:: DIRECTION ::
Quote the material exactly, starting at the line that contains "Click the plus" and ending at the line that contains "tap(391, 273)".
- - - -
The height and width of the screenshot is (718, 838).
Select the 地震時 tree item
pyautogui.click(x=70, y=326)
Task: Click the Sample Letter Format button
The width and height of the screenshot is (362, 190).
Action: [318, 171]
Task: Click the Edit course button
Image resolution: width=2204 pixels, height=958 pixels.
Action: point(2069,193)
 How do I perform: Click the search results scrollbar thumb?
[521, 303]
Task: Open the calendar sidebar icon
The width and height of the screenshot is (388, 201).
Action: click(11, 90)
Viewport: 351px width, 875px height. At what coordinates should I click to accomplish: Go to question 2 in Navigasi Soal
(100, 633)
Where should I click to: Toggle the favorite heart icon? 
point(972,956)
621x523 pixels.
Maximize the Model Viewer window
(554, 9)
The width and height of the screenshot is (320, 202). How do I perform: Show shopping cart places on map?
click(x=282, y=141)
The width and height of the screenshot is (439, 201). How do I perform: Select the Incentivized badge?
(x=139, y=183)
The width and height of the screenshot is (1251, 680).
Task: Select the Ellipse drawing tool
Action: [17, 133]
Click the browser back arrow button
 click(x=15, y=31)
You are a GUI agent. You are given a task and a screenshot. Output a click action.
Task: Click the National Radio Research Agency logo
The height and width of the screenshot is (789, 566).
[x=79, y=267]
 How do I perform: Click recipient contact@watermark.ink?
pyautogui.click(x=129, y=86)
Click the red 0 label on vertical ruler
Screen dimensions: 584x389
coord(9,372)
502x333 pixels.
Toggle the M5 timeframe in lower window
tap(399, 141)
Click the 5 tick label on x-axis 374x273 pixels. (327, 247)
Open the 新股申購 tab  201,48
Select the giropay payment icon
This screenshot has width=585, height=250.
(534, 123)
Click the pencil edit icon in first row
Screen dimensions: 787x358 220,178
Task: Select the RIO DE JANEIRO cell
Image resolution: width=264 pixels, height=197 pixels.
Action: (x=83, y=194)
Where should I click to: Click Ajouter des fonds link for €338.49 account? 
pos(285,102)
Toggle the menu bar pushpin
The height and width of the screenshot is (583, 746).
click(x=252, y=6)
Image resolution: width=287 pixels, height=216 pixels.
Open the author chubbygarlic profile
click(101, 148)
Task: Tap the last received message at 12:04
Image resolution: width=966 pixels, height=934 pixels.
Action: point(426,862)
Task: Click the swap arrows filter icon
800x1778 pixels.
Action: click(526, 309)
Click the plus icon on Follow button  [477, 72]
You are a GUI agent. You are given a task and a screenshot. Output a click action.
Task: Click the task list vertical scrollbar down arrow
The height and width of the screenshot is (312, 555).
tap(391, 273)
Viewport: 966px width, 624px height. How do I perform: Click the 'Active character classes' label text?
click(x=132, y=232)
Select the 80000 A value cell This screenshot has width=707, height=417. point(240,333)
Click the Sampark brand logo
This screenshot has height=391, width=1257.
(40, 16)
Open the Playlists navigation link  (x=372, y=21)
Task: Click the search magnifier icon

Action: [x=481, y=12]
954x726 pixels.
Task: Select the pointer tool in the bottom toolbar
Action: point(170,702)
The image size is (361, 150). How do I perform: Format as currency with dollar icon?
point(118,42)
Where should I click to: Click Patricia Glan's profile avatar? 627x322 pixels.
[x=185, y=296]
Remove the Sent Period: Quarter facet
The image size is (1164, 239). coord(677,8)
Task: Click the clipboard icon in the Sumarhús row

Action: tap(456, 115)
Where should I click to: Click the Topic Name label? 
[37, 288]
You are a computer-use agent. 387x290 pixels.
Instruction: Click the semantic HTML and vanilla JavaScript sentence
- - - -
:: SOLVED PROBLEM ::
Click the plus icon on Follow button  [477, 72]
You are a GUI agent. You are given a task and a screenshot. Output a click action.
Task: Click the task list vertical scrollbar down arrow
The height and width of the screenshot is (312, 555).
tap(391, 273)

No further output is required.